* DATA SUPPLIED:
━━━━━━━━━━━━━━━━━━━━━━━━━━━━━━
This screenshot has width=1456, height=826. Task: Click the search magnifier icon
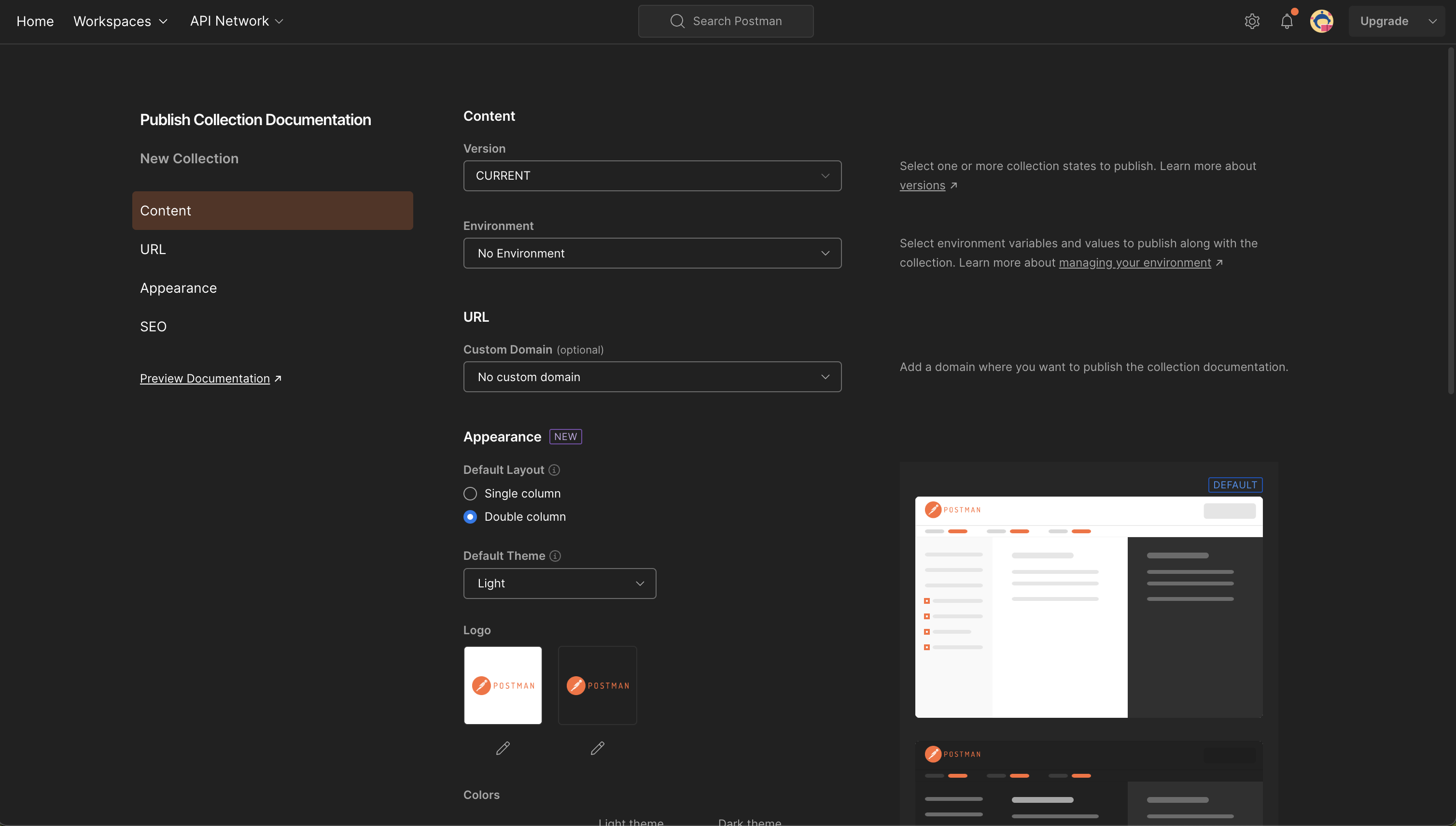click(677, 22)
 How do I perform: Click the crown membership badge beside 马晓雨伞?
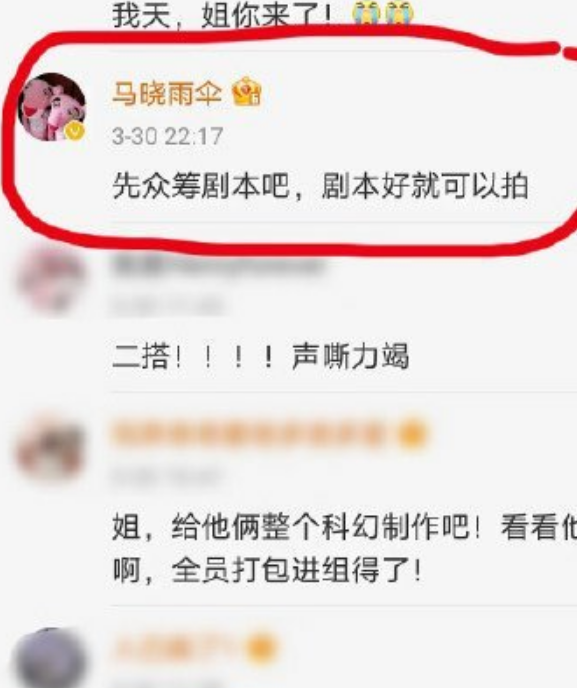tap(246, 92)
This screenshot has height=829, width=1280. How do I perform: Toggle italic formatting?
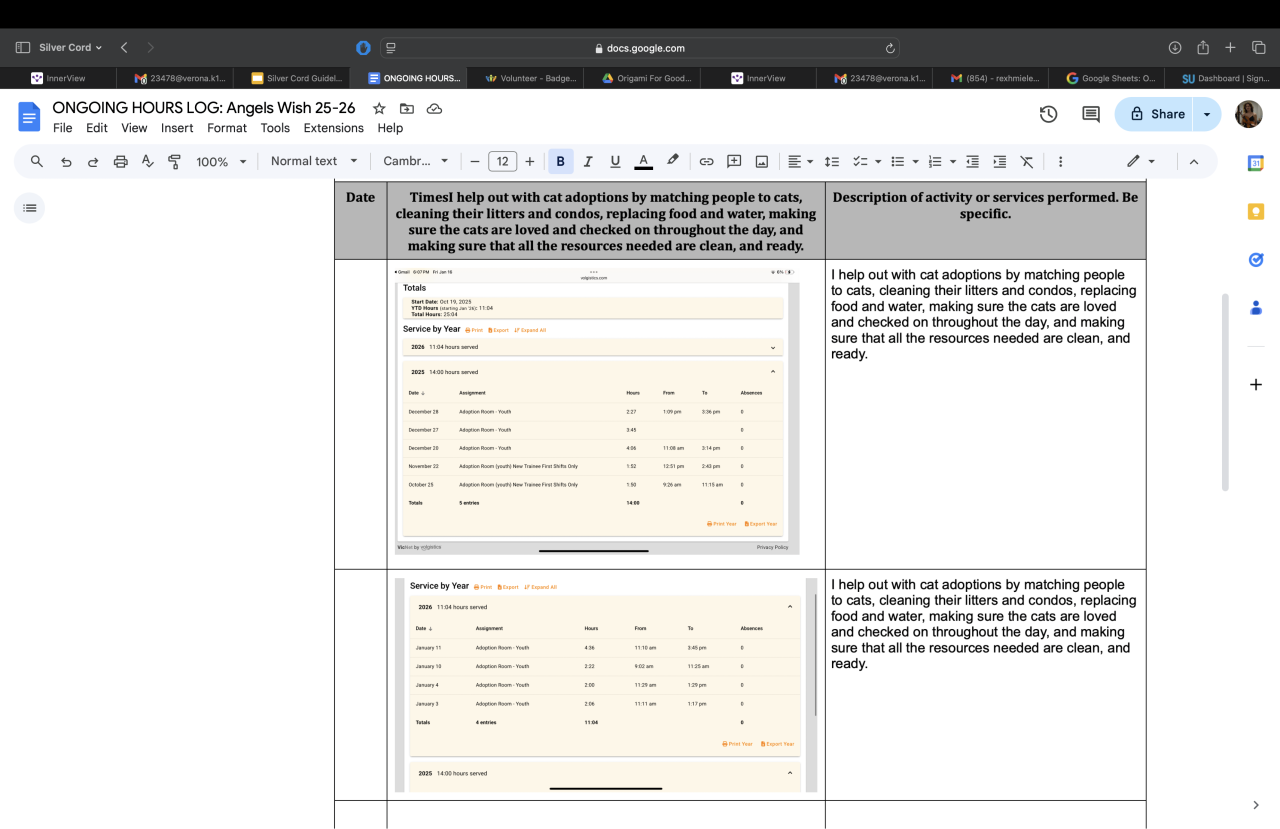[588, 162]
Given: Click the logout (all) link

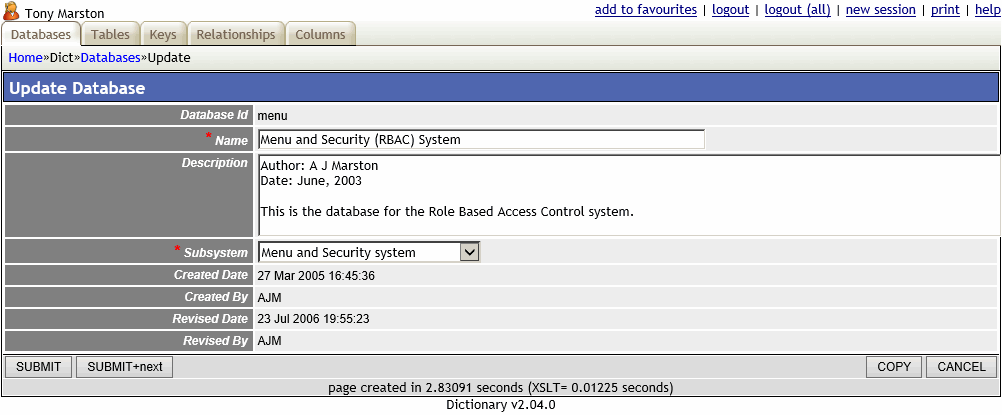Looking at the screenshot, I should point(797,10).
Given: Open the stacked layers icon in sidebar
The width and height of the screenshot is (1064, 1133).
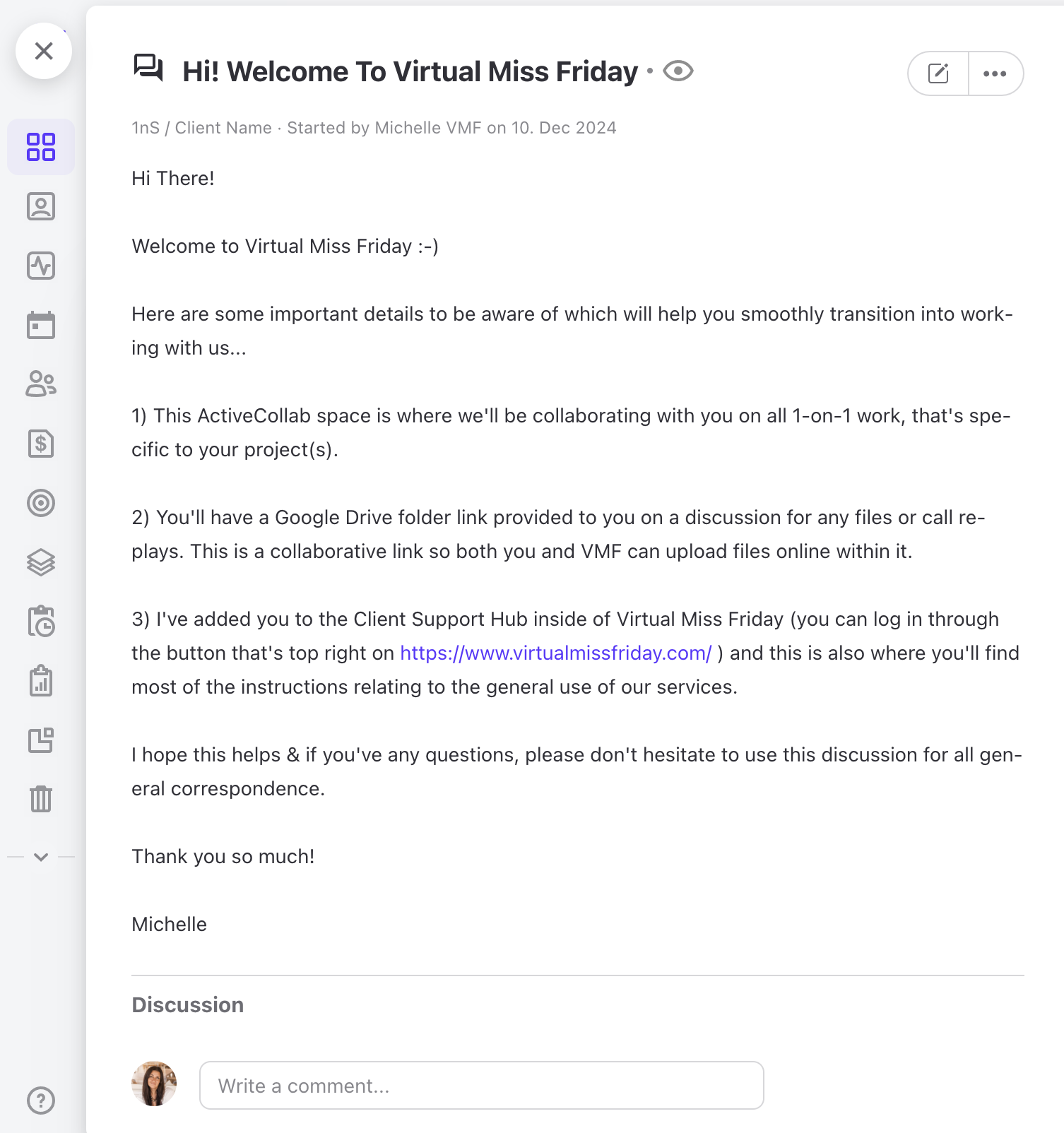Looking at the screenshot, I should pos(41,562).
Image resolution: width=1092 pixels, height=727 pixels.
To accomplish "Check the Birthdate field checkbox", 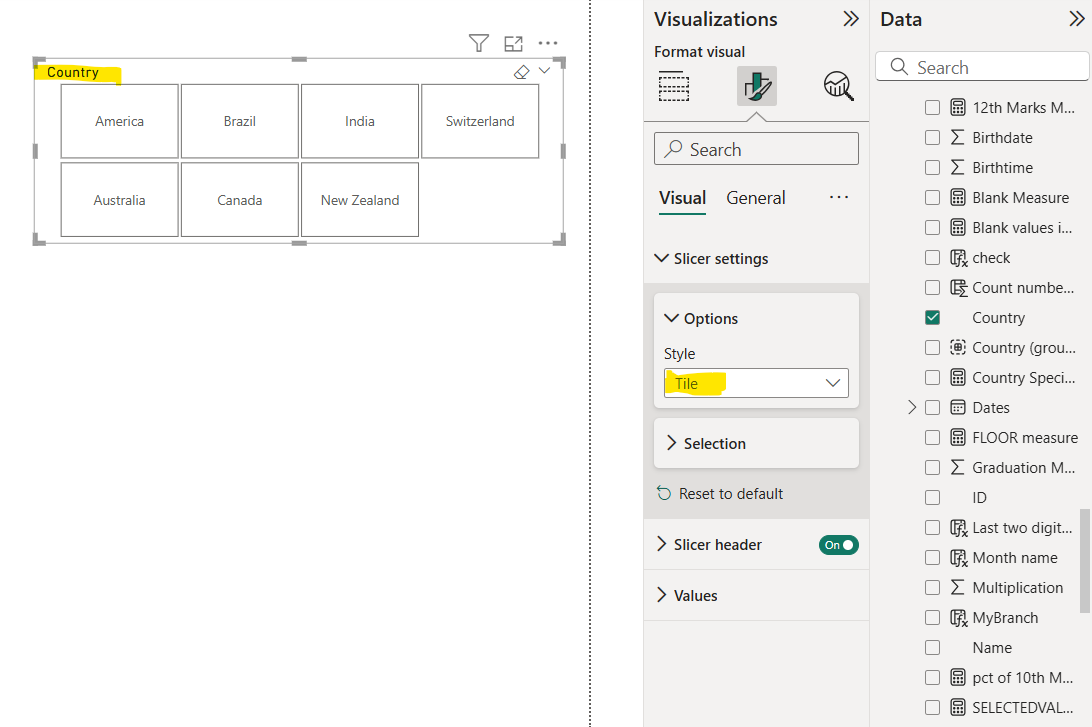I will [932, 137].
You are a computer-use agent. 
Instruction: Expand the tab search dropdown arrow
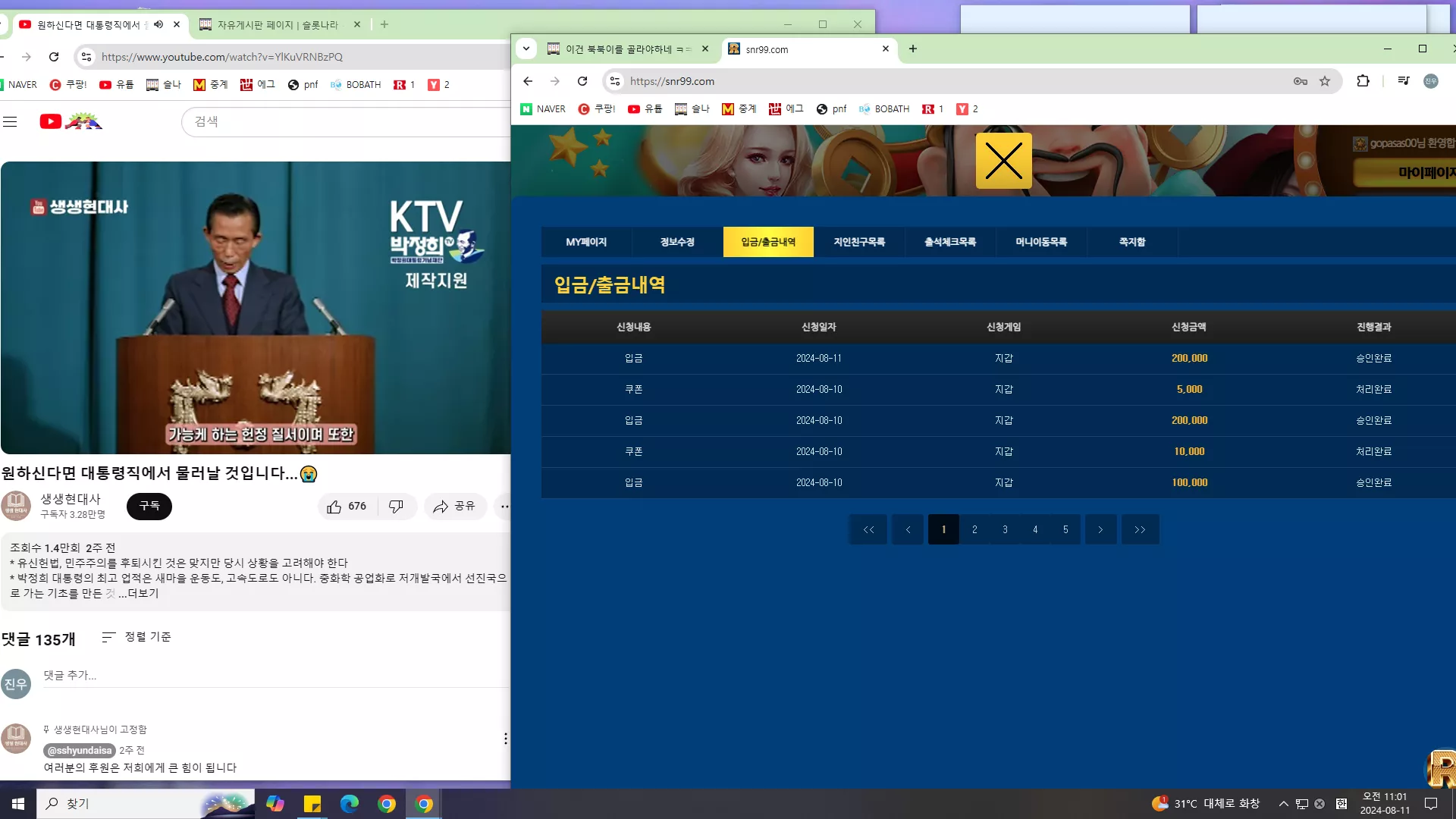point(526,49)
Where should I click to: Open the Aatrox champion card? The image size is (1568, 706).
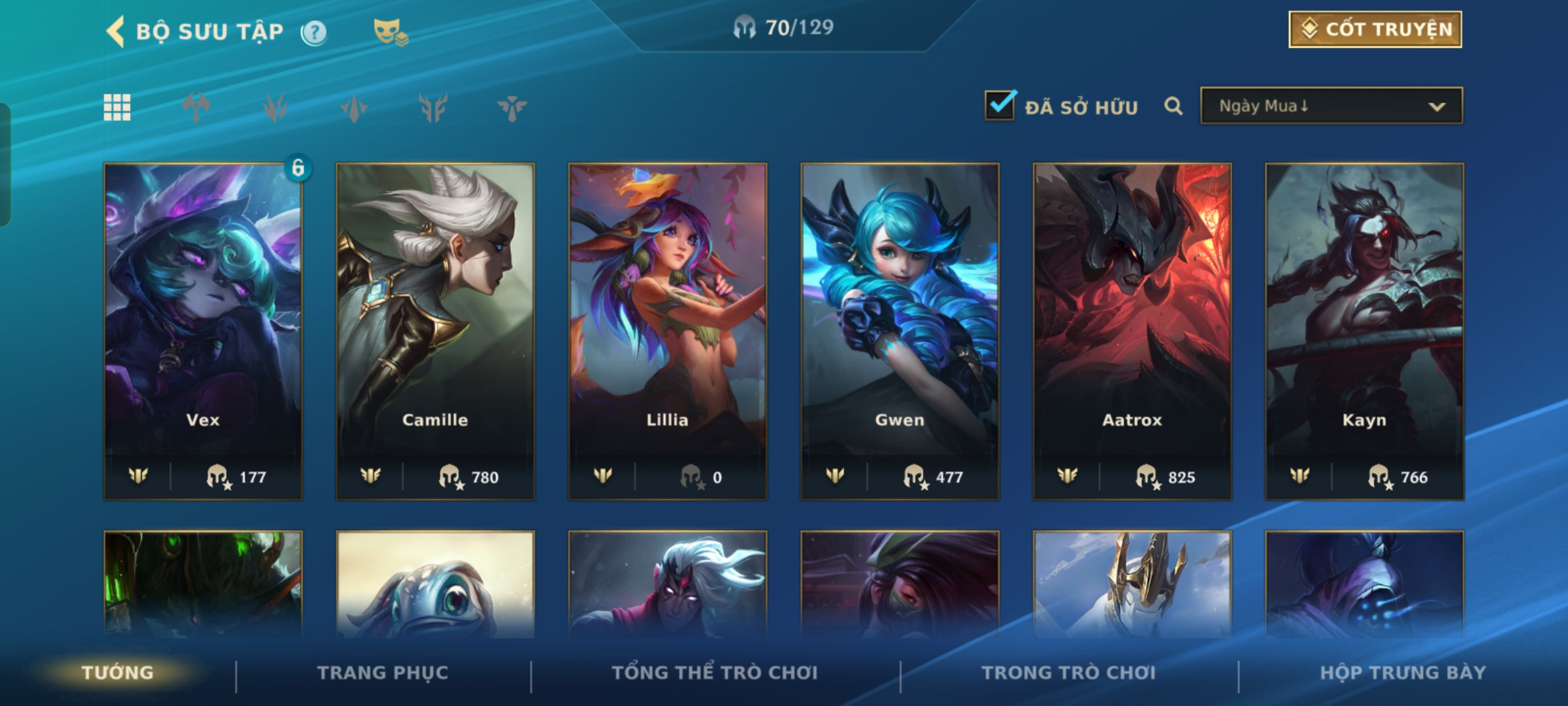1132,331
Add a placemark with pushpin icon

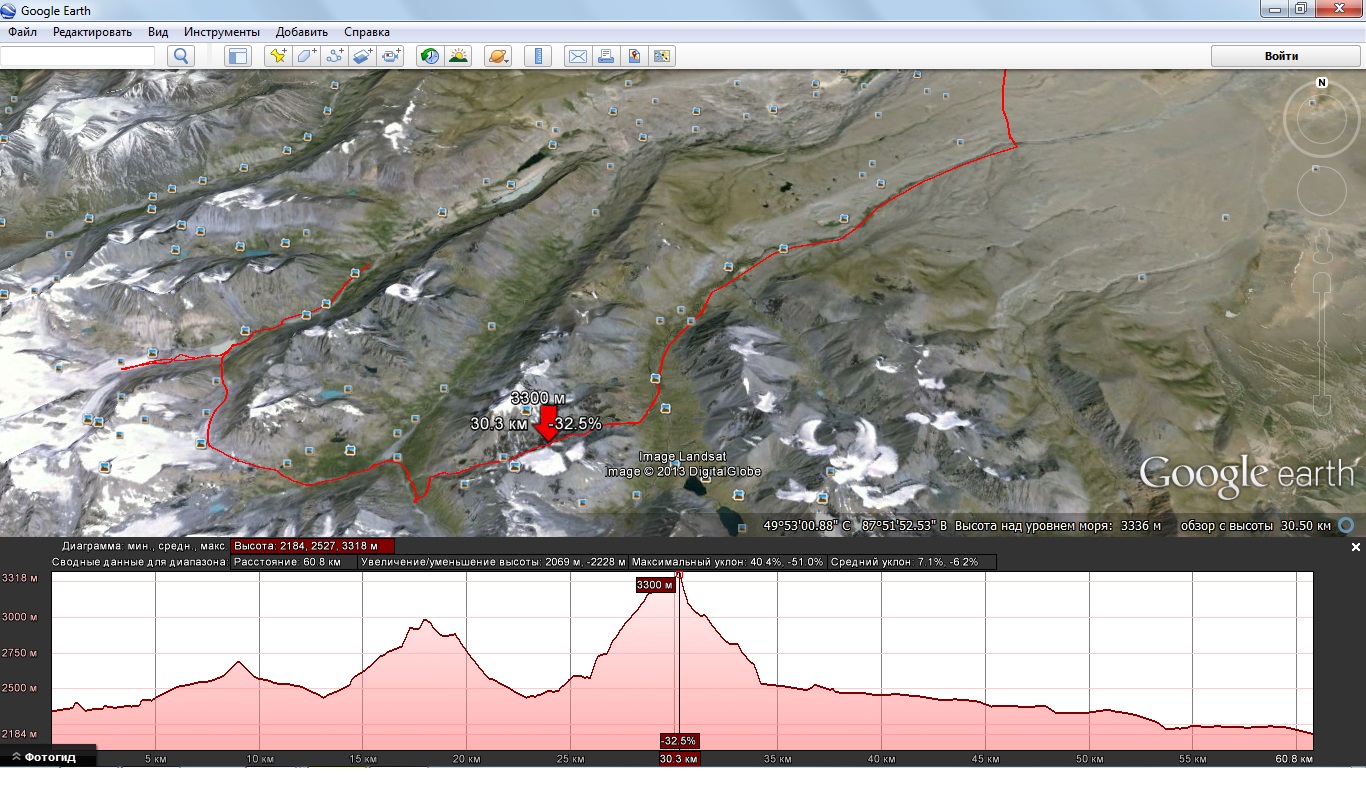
━━━━━━━━━━━━━━━━━━━━━━━━━━━━━━
* WHAT THE TASK ASKS: Transcribe the records from the line containing "How do I perform: Click" through the line containing "Looking at the screenshot, I should point(797,10).", leaving out the pictures.

* TASK OUTPUT:
 How do I perform: Click the crown membership badge beside 马晓雨伞?
tap(246, 92)
This screenshot has height=829, width=1280. How do I perform: Toggle italic formatting?
[588, 162]
Given: Click the logout (all) link

Looking at the screenshot, I should point(797,10).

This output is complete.